__Exercise__:
Reproduce exactly, and only, the lines of the material below running from the line bearing "This screenshot has height=297, width=689." through the line bearing "Given: Click the Search the marketplace field". Leave any pictures out.

__Records supplied__:

- - -

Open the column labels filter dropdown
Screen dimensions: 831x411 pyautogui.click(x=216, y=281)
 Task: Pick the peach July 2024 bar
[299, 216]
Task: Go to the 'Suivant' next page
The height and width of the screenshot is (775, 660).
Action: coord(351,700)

- - -

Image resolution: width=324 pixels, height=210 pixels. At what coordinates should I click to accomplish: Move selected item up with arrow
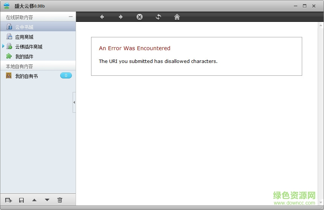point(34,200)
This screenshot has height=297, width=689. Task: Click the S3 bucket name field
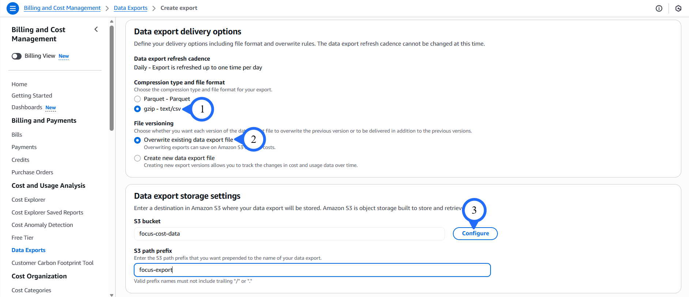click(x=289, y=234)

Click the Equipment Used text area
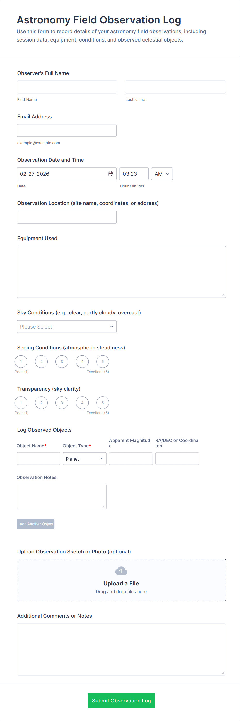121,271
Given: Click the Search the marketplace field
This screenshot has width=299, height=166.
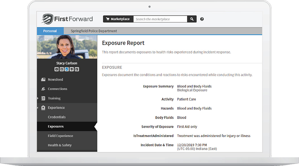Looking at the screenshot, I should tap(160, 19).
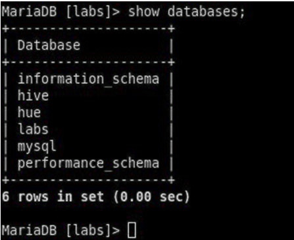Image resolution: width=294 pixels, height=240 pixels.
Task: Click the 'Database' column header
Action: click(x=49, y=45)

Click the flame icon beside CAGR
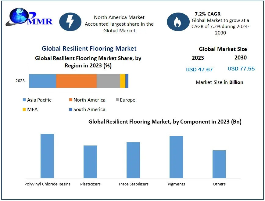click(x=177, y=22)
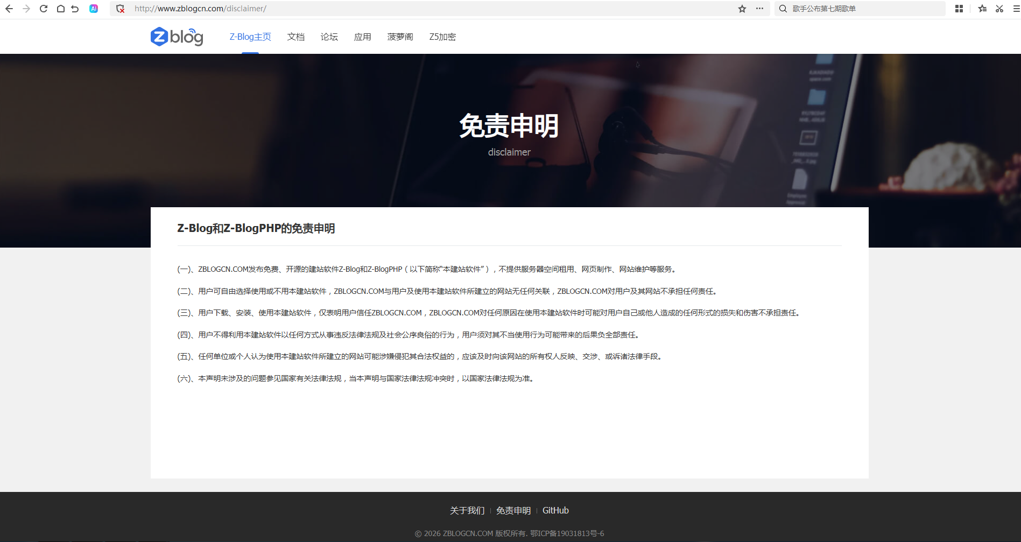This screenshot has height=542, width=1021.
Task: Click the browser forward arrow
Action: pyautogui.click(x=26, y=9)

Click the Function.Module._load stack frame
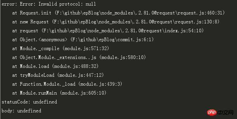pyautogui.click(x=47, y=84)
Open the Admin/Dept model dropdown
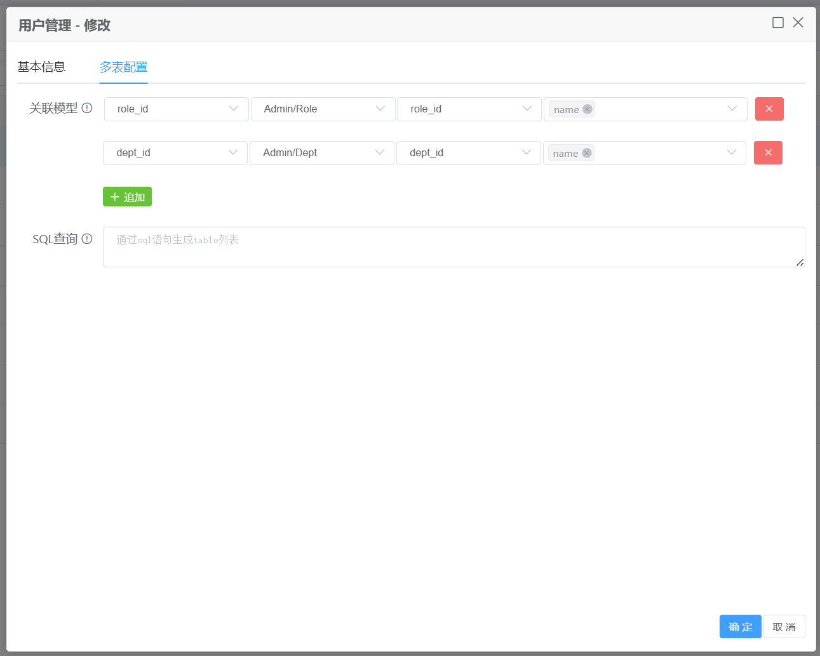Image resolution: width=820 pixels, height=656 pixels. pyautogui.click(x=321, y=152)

- - -

__Solution for this exercise__:
This screenshot has height=297, width=689. Task: Click the S3 bucket name field
click(x=289, y=234)

Click the Equipment Used text area
121,271
Given: Click the Search the marketplace field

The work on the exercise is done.